Hey Everyone, wasn't sure where to post this one but since the only way to properly toast is with a glass of your alcoholic beverage of choice this seemed like a reasonable location.

What are your favorite toasts? Do you go serious, relevant or for a laugh? 

I go for a laugh and my favorite is (pardon me if it's too inappropriate for the board):

"To honor"
"She offered her honor"
"I honored her offer"
"and all night long I was off her and on her"

:beerchug::beerchug:


----------



## Trackmyer (Jun 6, 2014)

I prefer white toast, whole wheat is just too dry. Never make fun of my toast, I take it very serious. Though I have been known to go for sweet with some cinnamon/sugar dusted over freshly buttered toast.

Hope this helps


----------



## Josh Lucky 13 (Dec 23, 2010)

Had a buddy who used this a lot

"Here's to the girls in the little red shoes, she likes to party she likes the booze.
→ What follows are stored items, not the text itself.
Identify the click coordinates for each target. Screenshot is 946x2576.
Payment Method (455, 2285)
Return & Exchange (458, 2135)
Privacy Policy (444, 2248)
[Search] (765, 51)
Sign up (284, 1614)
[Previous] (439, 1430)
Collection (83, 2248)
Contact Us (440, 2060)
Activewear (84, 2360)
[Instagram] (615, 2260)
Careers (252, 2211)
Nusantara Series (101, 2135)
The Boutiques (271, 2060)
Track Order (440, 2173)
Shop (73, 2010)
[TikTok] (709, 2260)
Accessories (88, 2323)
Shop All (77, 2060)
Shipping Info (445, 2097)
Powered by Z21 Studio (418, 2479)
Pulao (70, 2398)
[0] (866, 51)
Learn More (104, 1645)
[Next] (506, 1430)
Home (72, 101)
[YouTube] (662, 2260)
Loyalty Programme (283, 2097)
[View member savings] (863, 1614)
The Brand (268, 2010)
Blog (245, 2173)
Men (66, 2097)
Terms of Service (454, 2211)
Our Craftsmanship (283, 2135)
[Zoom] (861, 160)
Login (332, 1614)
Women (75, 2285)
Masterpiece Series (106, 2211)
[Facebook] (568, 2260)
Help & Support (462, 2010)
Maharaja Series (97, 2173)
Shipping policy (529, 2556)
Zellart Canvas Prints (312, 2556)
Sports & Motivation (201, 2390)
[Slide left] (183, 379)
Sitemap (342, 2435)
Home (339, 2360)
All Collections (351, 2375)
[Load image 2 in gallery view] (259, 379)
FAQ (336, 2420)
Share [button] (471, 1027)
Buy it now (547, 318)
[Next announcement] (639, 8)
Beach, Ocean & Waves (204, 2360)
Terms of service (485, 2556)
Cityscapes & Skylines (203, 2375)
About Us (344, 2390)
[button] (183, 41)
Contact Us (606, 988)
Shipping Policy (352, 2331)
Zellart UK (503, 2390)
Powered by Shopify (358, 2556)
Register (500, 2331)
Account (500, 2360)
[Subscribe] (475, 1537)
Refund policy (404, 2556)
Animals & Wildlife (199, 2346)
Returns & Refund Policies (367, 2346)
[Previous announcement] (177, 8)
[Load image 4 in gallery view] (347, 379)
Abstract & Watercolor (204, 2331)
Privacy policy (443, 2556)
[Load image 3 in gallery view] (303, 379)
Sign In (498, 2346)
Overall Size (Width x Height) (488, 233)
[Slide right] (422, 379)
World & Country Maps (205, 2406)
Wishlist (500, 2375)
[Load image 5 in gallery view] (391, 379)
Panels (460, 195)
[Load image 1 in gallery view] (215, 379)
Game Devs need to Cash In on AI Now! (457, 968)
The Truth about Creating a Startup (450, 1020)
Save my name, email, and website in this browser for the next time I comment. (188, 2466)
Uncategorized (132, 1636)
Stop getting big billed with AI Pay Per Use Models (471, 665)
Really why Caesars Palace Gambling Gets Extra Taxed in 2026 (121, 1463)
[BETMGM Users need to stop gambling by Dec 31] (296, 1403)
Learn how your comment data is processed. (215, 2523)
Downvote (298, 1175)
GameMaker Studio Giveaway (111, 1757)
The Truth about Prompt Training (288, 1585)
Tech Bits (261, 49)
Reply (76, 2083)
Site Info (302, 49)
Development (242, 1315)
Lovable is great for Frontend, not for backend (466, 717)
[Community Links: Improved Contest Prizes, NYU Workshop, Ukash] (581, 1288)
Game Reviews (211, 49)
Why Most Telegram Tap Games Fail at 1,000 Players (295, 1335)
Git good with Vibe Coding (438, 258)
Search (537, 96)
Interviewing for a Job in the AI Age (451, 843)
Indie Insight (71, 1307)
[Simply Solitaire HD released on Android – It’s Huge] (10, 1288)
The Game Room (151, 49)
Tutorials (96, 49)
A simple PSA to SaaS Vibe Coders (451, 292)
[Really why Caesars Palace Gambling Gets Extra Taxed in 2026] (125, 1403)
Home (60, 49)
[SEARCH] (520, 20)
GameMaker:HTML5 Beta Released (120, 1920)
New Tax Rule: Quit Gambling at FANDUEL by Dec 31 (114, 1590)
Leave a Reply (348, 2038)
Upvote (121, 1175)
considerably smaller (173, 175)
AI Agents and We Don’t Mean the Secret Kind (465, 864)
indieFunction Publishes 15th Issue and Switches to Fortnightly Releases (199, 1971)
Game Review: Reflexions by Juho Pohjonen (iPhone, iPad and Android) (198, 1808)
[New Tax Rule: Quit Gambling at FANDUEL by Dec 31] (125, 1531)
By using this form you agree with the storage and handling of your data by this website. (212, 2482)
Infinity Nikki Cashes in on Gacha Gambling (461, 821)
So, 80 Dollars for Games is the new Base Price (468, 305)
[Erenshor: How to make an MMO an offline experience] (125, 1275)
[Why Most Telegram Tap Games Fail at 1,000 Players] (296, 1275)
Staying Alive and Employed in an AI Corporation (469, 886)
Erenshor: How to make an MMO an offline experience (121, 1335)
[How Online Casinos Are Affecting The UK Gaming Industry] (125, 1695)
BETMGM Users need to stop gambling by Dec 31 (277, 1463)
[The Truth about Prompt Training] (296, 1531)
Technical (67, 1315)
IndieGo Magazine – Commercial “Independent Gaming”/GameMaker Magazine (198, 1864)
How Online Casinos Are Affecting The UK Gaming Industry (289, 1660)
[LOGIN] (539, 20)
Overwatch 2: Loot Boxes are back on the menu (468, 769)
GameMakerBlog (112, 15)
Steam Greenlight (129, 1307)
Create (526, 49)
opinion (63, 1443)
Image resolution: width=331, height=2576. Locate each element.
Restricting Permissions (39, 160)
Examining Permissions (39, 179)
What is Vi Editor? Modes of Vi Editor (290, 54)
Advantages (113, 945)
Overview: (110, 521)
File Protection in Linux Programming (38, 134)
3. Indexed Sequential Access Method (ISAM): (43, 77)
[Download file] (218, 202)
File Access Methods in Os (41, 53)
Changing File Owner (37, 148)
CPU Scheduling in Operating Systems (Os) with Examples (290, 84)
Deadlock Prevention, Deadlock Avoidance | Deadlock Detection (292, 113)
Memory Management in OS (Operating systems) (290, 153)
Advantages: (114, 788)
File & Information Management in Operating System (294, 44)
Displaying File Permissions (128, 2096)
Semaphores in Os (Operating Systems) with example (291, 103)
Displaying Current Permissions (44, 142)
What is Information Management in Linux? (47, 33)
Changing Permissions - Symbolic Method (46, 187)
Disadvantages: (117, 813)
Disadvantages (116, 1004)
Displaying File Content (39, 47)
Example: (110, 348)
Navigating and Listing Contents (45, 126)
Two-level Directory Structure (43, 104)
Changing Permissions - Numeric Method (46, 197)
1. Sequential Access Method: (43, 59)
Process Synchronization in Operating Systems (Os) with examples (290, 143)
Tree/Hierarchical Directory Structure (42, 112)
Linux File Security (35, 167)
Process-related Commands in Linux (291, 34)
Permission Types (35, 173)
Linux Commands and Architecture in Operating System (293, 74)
She lost her cherry but thats no sin because she still has the box her cherry came in!"


----------



## c.ortiz108 (Nov 16, 2013)

When in doubt, a simple "L'chaim!" which means "to life!" in Hebrew.


----------



## HIM (Sep 12, 2012)

Some funny ones I've heard....


"May your glass be ever full. May the roof over your head always be strong. And may you be in heaven half an hour before the devil knows your dead!"


"To nipples, because without them boobs would be pointless."


"Ashes to ashes, dust to dust, p*ssy aint pizza so don't eat the crust."


----------



## Laynard (Oct 10, 2013)

"Here's to you and here's to me. Should you ever go against me...f(orget) you, and here's to me." Then promptly down your drink while everyone stares in disbelief.

It's crass and about as inelegant as it gets. But I like it. :biggrin:


----------